Coevolution can also explain some of the sequence variation we observed earlier in the alpha helices and beta strands (Figure 1B). In NifH, there are 156 amino acids located on alpha helices or beta strands, 116 of which showed sequence variation roughly >1%. From this set of positions, 38 positions were found to coevolve – roughly a third of the positions on alpha helices and beta strands showing meaningful variation! These formed 30 coevolving pairs (some amino acids were maxZ partners with multiple others), including many instances of coevolution between separate alpha helices, separate beta strands, and between an alpha helix and beta strand (Table 2). This suggests that, while amino acids forming alpha helices and beta strands may display noticeable sequence variation at first glance, there is actually less variation than there appears. It appears, as revealed through our mutual information analysis, that variation at a position is permissible if variation at another site simultaneously occurs. However, there are likely many more coevolving positions, particularly those that are strongly coevolving where the identity of an amino acid at position X is inflexible and requires a particular amino acid at position Y. The entropy at both positions would therefore be 0, and since there can be no further reduction in uncertainty, the mutual information between the positions will be 0. Our approach is therefore unable to detect coevolving positions that show no sequence variation.

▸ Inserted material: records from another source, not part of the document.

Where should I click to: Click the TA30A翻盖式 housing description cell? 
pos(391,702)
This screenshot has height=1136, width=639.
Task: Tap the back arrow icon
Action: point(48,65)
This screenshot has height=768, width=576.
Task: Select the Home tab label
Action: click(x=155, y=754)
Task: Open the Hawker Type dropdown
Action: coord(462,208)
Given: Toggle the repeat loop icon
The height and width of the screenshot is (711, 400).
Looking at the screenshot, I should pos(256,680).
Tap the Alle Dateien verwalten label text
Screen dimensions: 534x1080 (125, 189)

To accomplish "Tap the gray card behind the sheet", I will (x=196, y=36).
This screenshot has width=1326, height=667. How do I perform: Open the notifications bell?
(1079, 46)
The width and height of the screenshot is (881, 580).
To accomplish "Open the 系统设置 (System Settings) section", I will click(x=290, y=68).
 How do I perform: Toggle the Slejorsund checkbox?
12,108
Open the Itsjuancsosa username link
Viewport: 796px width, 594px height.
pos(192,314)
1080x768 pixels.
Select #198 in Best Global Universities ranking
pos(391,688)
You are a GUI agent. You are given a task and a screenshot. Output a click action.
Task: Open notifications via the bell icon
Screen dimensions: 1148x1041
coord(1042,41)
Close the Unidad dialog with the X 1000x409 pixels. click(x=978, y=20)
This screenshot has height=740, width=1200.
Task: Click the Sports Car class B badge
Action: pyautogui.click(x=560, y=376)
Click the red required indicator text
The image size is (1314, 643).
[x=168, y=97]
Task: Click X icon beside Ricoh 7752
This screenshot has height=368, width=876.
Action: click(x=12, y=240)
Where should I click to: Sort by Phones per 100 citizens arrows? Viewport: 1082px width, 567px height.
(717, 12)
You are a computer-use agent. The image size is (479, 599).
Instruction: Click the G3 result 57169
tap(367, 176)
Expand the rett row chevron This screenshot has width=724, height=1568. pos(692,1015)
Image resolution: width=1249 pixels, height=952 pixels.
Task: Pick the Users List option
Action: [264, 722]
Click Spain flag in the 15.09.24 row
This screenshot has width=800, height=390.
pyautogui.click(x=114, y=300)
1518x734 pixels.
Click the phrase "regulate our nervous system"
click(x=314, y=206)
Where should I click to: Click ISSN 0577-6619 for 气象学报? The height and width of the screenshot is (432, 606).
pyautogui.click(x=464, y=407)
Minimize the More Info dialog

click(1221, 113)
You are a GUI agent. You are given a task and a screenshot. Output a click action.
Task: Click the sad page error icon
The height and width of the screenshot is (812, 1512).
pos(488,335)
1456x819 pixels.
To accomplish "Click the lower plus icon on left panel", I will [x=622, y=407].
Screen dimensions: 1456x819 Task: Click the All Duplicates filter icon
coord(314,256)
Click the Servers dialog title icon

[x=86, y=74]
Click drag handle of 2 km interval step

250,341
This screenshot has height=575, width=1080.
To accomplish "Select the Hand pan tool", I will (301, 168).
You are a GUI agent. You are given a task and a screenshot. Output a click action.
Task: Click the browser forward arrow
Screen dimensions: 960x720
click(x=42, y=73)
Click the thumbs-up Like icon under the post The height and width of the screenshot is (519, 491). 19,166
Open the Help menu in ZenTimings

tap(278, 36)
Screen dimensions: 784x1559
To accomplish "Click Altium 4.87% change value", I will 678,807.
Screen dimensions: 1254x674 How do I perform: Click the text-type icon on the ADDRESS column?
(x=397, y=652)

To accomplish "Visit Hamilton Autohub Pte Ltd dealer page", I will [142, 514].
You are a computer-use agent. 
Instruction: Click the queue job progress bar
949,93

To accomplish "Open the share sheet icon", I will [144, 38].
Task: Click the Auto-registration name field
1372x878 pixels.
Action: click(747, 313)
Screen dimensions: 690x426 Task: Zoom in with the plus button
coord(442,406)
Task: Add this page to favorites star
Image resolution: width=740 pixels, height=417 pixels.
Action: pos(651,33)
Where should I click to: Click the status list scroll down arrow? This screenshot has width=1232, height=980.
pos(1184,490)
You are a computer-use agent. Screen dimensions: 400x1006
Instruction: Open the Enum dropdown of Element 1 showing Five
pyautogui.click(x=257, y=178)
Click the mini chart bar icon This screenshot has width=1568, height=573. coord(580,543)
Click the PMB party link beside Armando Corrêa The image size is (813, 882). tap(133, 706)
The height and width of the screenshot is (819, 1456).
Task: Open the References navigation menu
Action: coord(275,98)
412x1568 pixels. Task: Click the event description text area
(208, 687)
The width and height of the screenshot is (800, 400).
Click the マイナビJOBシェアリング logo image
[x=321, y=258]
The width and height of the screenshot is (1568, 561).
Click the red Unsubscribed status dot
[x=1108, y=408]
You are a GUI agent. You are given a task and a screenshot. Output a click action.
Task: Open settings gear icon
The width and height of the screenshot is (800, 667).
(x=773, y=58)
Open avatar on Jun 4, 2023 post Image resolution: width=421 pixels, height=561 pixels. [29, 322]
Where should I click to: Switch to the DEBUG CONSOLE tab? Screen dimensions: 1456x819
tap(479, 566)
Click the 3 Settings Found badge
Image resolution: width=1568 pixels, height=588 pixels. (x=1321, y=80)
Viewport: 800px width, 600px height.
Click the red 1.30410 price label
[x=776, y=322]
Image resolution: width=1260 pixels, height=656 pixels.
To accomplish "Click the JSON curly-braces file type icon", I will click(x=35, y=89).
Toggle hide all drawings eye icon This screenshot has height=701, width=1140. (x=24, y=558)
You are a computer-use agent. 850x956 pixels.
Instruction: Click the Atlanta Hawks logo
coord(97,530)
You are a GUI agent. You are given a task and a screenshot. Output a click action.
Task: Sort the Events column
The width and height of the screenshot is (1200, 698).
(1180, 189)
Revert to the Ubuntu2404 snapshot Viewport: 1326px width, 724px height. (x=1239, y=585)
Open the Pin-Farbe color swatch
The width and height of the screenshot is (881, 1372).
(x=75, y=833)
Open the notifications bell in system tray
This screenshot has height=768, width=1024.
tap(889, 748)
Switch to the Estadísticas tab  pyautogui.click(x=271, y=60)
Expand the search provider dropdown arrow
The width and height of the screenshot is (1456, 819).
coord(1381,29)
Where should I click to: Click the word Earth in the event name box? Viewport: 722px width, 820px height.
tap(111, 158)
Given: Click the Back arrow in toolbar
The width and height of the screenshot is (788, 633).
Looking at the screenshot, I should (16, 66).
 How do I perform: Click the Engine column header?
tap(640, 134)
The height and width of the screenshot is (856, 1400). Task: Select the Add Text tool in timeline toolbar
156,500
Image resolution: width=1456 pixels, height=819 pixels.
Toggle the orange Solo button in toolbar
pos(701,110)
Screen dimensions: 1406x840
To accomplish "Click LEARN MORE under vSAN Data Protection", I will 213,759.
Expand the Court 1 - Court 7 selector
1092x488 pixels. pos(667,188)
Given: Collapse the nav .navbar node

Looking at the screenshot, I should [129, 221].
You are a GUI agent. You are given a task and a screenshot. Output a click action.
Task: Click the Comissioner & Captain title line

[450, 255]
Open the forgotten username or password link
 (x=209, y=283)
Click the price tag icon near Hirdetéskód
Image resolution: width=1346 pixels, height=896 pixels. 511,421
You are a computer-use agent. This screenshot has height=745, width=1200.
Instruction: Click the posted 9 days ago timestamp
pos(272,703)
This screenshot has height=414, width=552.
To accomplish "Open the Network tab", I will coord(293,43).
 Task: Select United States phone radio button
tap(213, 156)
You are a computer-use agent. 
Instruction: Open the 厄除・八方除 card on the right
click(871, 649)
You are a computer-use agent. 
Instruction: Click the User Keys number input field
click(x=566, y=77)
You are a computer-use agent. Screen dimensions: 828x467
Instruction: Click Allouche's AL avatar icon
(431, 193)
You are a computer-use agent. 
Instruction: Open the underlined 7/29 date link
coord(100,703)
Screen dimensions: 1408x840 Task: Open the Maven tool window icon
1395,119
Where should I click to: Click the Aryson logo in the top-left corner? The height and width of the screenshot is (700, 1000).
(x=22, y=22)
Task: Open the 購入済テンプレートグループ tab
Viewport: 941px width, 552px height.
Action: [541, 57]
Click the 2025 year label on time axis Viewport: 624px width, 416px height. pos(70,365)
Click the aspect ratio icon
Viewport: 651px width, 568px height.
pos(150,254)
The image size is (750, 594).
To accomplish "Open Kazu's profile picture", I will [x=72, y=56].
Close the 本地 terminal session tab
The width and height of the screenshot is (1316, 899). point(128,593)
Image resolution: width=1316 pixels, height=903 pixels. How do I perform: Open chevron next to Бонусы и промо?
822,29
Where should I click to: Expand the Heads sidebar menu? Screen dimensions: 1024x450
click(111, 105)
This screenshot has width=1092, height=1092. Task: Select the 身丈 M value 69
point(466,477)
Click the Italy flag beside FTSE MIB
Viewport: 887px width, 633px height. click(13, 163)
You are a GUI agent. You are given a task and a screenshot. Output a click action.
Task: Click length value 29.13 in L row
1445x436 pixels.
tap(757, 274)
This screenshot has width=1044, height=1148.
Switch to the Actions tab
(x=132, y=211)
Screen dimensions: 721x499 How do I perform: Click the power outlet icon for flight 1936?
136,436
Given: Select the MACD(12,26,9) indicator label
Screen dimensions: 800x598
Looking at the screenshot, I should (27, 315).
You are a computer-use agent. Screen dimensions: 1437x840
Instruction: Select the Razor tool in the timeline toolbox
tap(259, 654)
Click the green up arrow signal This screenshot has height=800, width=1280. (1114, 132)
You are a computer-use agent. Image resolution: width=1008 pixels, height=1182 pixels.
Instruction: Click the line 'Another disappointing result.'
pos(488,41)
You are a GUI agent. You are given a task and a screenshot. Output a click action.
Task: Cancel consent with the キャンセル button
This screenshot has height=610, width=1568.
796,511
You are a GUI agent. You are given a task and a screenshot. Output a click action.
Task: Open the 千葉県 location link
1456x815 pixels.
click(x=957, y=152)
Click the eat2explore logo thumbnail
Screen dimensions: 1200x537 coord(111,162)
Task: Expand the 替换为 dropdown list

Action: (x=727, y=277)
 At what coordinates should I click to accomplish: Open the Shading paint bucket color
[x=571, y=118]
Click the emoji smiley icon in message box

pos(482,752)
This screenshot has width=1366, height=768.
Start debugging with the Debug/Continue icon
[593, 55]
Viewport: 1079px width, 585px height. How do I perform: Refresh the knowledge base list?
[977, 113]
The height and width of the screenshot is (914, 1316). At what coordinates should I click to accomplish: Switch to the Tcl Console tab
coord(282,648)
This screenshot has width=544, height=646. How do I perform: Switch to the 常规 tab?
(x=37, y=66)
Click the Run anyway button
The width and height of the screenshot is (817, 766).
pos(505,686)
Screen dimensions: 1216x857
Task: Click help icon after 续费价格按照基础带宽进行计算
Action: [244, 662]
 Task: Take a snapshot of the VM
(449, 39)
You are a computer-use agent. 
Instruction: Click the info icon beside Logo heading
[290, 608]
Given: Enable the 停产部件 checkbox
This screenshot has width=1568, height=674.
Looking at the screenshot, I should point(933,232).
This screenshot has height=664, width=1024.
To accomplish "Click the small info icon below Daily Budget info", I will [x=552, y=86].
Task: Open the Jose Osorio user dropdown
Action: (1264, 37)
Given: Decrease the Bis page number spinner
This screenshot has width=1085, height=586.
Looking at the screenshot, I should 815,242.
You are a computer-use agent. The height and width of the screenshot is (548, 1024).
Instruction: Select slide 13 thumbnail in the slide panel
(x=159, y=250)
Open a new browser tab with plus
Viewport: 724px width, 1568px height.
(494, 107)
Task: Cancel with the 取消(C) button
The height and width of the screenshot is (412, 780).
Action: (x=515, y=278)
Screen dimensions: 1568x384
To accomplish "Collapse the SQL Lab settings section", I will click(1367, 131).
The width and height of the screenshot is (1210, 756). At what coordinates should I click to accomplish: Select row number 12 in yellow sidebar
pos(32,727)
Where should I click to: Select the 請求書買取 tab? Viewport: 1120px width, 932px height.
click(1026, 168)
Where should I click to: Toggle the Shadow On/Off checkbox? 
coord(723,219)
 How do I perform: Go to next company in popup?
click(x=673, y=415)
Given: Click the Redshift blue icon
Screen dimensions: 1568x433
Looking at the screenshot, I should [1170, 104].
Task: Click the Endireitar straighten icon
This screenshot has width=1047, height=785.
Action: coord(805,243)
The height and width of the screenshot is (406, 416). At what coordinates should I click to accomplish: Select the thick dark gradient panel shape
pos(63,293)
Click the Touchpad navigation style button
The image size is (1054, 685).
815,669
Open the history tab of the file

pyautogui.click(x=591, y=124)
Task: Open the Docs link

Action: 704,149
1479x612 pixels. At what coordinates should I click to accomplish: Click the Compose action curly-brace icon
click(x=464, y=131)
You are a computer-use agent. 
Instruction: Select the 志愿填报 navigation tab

In summary, we were able to not only show that the amino acids surrounding the iron-sulfur cluster and ATP molecules in NifH show very little variation, but that many of the positions on the inside of the NifH structure appear to coevolve!
1. Jiao, J., Venkat, K., Han, Y. & Weissman, T. Minimax estimation of discrete distributions. IEEE Int. Symp. Inf. Theory – Proc. 2015–June, 2291–2295 (2015).
2. Dunn, S. D., Wahl, L. M. & Gloor, G. B. Mutual information without the influence of phylogeny or entropy dramatically improves residue contact prediction. Bioinformatics 24, 333–340 (2008).
3. Schindelin, H., Kisker, C., Schlessman, J. L., Howard, J. B. & Rees, D. C. Structure of ADP·AlF4–stabilized nitrogenase complex and its implications for signal transduction. Nature 387, 370–376 (1997).
4. Margolin, A. A. et al. ARACNE: An algorithm for the reconstruction of gene regulatory networks in a mammalian cellular context. BMC Bioinformatics 7, 1–15 (2006).